Developers used the UI design system to implement new designs. I consulted with them as needed throughout the build process, and reviewed the final result.

Test and gather feedback

Once a design was built in our testing environment, our regression testing team wrote and tested their scripts for how the interface was intended to work. Once it was working as designed, we reviewed it and showed it to users before final release. Big features were released to selected professors for real-world testing and feedback before final release.

I also made it a practice to “eat our own dog food,” as one of the developers used to say. I actively taught evening classes in the BYU design department and (of course) used Learning Suite wherever it made sense. I found that directly using the product uncovered many opportunities for me to suggest or make improvements.

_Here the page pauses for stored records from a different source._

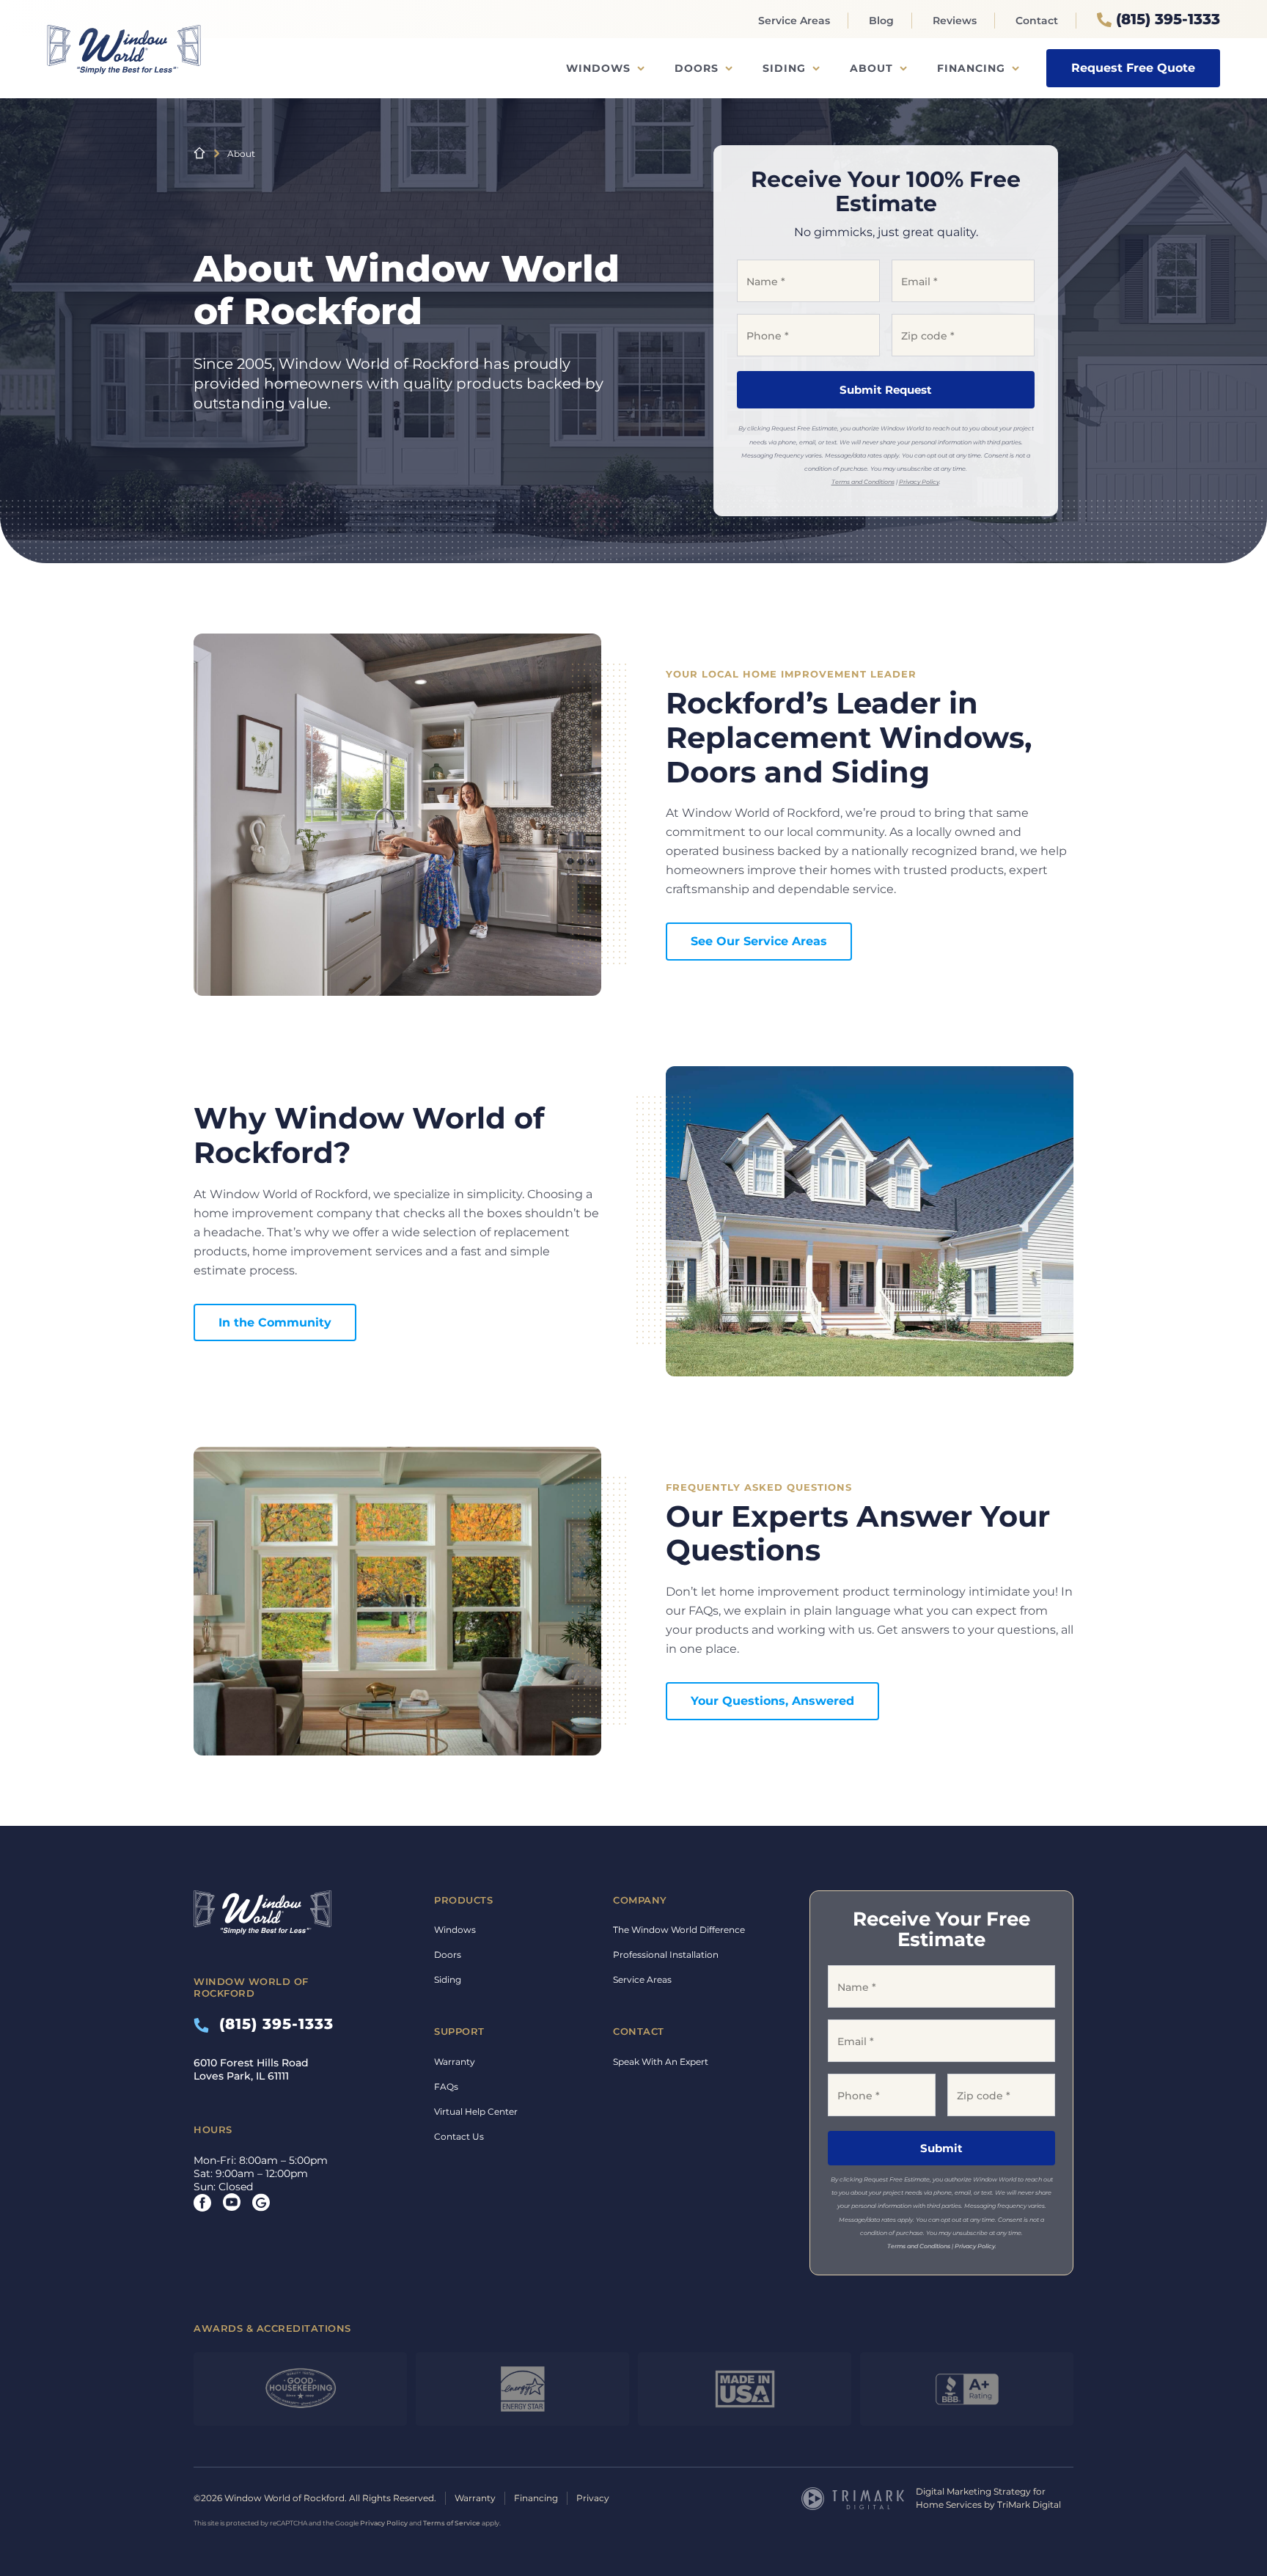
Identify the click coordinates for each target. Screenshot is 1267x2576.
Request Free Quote (1133, 68)
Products (463, 1900)
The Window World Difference (679, 1929)
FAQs (446, 2086)
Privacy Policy (919, 481)
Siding (784, 68)
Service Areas (794, 20)
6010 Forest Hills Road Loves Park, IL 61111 (251, 2069)
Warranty (454, 2061)
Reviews (955, 20)
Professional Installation (666, 1954)
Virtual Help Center (476, 2111)
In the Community (274, 1322)
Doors (697, 68)
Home (199, 153)
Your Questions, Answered (772, 1701)
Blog (881, 20)
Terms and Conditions (863, 481)
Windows (598, 68)
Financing (971, 68)
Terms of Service (451, 2523)
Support (459, 2031)
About (871, 68)
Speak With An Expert (660, 2061)
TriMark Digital (1029, 2504)
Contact (1037, 20)
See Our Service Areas (759, 941)
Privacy (592, 2497)
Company (640, 1900)
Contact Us (459, 2136)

A few of my favorite things

Smart syllabus builder

Adapting a course schedule to a new semester is a time-consuming task. It can also be error-prone because you need to account for university holidays and other scheduling anomalies. We built a syllabus tool that could automatically transfer assignments to a new semester and make a really good guess at where they should be placed. It even converts from semester to term and back. Once instructors enter their assignments in Learning Suite, it became easier to maintain from semester to semester.

Syllabus assignments page
Syllabus assignments page

Fast gradebook

We recognized the burden that professors have inputting hundreds of grades. We equipped our gradebook spreadsheet with lots of standard keyboard controls to make this as quick and painless as possible.

Grade entry page
Grade entry page

Streamlined feedback

We wanted to encourage interaction between professor and student as much as possible, especially in giving and getting feedback on assignments and tests. We used our discussion tool to enable not only text, but also audio and video feedback on students’ work.

Discussions page
Discussions page

Integrated calendar

One of the daunting tasks for students is keeping track of six or eight different schedules. We were able to take all of the calendars from all of their classes and combine them into a single view.

Student combined schedule page
Student combined schedule page

Holiday greetings

Finally, I really wanted the system to have some personality rather than being just another cold corporate interface. I convinced the developers to give me CSS hooks to decorate the interface for holidays. On those days you could use the Konami code (hello, NES) to unlock snowfall or other fun visuals. It could even wish users a happy birthday.

Birthday wishes from Learning Suite
Birthday wishes from Learning Suite

Success measures

Measuring our work on this project presented a few challenges. First, any fine-tuned quantitative measurements were left out of the first release in favor of just finishing the baseline features for instructors and students. We did track adoption rates, which increased each semester. The number of university courses using Learning Suite eclipsed the previous LMS after a few semesters, which we interpreted as a very positive trend. It currently enjoys usage rates that are significantly higher than the previous system.

We had several sources of qualitative feedback. There was a prominent Help feature within the interface. We made members of our team available for direct feedback electronically or in person. We also engaged in interviews, focus groups, and surveys. All of this helped us populate our bug tracking system and also define our roadmap and releases. As you might expect, support tickets have decreased over time and feedback has become more and more positive.

Takeaways

The further I get from this project the more amazed I am that we pulled it off. Part of that success came from extremely dedicated and hard-working lead developers. One of the things I appreciate most about them was that they cared about the user experience and often offered good feedback on my work. The other thing I think that made it work was a design system that was established right out of the gate, including visuals and front-end code for many standard components. That allowed both design and development to communicate effectively and work quickly.